**Aim:**
Extract the lines verbatim, starting with the line that contains "Where should I click to: Delete" and continuing through the end of the records.

**Data to process:**
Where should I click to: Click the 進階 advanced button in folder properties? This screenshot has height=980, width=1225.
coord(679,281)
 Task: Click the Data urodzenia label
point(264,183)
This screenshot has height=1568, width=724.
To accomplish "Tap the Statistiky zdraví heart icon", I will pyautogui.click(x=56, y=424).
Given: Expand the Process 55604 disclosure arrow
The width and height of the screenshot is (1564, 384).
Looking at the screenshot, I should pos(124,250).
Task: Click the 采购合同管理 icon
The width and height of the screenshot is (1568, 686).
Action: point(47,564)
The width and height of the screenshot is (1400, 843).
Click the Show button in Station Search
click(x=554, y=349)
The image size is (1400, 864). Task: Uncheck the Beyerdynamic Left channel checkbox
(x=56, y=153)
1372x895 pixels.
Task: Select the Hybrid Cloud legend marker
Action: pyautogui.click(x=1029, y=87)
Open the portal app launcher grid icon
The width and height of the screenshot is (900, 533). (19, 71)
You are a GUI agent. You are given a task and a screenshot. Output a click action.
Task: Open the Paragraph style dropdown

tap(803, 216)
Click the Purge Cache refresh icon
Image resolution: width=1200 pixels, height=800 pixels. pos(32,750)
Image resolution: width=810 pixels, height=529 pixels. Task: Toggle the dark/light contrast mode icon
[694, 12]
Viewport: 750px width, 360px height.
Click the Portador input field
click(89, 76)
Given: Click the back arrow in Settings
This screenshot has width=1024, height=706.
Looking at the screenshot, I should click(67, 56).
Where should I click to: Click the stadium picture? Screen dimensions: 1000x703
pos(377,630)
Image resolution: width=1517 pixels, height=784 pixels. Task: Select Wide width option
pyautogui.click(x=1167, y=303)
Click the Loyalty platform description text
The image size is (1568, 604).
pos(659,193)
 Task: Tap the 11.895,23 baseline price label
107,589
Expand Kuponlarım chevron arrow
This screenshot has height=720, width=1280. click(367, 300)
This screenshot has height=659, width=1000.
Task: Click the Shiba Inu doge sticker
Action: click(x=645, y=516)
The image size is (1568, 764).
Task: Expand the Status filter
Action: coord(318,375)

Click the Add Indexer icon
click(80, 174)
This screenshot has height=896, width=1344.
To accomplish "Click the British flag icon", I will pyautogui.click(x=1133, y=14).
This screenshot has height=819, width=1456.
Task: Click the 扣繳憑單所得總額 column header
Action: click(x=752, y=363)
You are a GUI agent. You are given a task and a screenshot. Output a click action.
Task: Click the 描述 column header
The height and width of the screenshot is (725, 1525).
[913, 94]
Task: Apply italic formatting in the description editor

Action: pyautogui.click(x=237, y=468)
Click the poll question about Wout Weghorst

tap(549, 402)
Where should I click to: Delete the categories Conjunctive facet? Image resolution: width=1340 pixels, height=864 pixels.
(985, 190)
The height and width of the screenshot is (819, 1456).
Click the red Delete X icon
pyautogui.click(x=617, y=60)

**The reply:**
Where should I click to: Delete the categories Conjunctive facet? Image resolution: width=1340 pixels, height=864 pixels.
(985, 190)
The height and width of the screenshot is (819, 1456).
Click the red Delete X icon
pyautogui.click(x=617, y=60)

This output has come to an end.